Il colosso Nvidia ha archiviato il trimestre conclusosi il 30 luglio con un fatturato a 13,51 miliardi di dollari, in crescita del 101% rispetto a un anno fa e dell'88% rispetto al trimestre precedente grazie al crescente impiego di alcuni dei suoi chip nella produzione di applicazioni basate sull'intelligenza artificiale. Il dato ha superato le stime del consenso a 11,13 dollari. L'utile netto per azione è stato pari a 2,70 dollari, +429% rispetto a un anno fa e +148% rispetto al trimestre precedente. Gli analisti si aspettavano 2,07 dollari per azione. Nvidia ha previsto per il terzo trimestre un fatturato di 16 miliardi contro i 12,61 miliardi previsti dal consenso.
Il titolo Nvidia è cresciuto di oltre il 6% all’after market a Wall Street. Di riflesso il produttore giapponese di attrezzature per il collaudo dei chip, Advantest Corp., è salito di oltre il 2% ed è stato il miglior performer dell’indice Nikkei, in rialzo dello 0,79% a 32.263 punti, lo stesso ha fatto il gigante dei chip Tsmc. SK Hynix, società della Corea del Sud che fornisce a Nvidia chip di memoria, è balzata di oltre il 5%, mentre il suo omologo, Samsung Electronics, ha messo a segno un progresso dell’1,2%.

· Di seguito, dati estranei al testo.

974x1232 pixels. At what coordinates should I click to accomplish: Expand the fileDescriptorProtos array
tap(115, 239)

I colossi tecnologici Baidu, Alibaba e Tencent Holdings - tutti e tre con una certa esposizione all'intelligenza artificiale - sono saliti tra l'0,9% e il 3%, contribuendo a spingere l'indice Hang Seng di Hong Kong del 2,03%. Positivo anche il Kospi della Corea del Sud, salito dell'1,18%, beneficiando anche dalla decisione della Banca di Corea di mantenere stabili i tassi di interesse per il quarto mese consecutivo. Più defilato l’indice ASX 200 dell'Australia in aumento dell'0,2%.

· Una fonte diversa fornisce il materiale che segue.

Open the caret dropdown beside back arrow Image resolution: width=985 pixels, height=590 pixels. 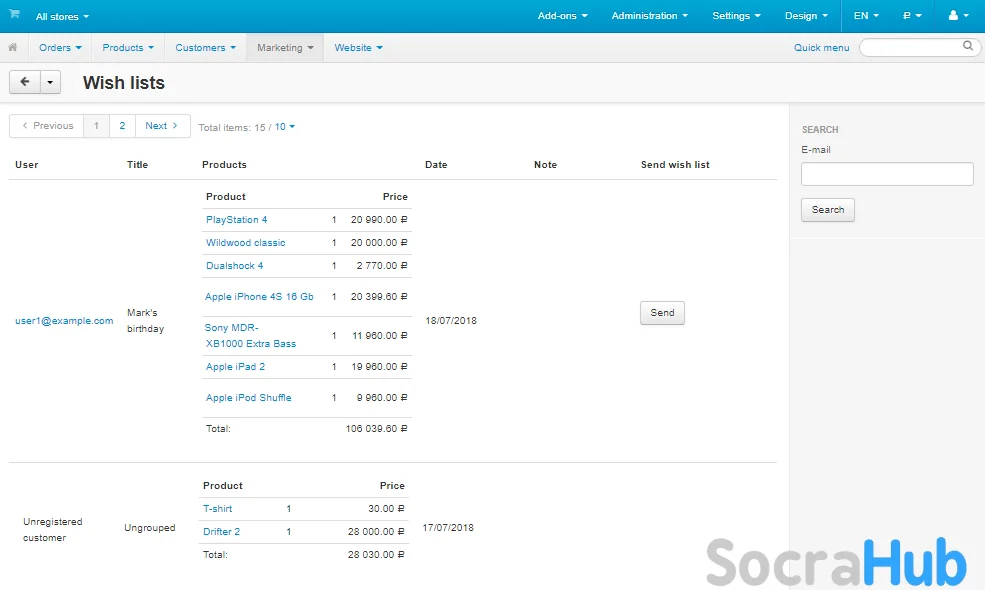50,82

Mentre le persistenti preoccupazioni per il rallentamento economico cinese e l'incremento dei tassi di interesse negli Stati Uniti hanno limitato i guadagni degli indici cinesi Shanghai Shenzhen CSI 300 e Shanghai Composite, in rialzo dell’1% e dello 0,62% rispettivamente. In attesa di ulteriori indicazioni sulla politica monetaria degli Stati Uniti dal simposio di Jackson Hole, che inizia oggi, 24 agosto, il dollaro guadagna terreno nei confronti dello yen (cross dollaro/yen a 145,143, +0,23%), viceversa arretra nei confronti dell’euro che vale 1,087 (+0,13%). I futures di Wall Street sono positivi (+0,18% quello sul Dow Jones e +0,77% quello sull’S&P500).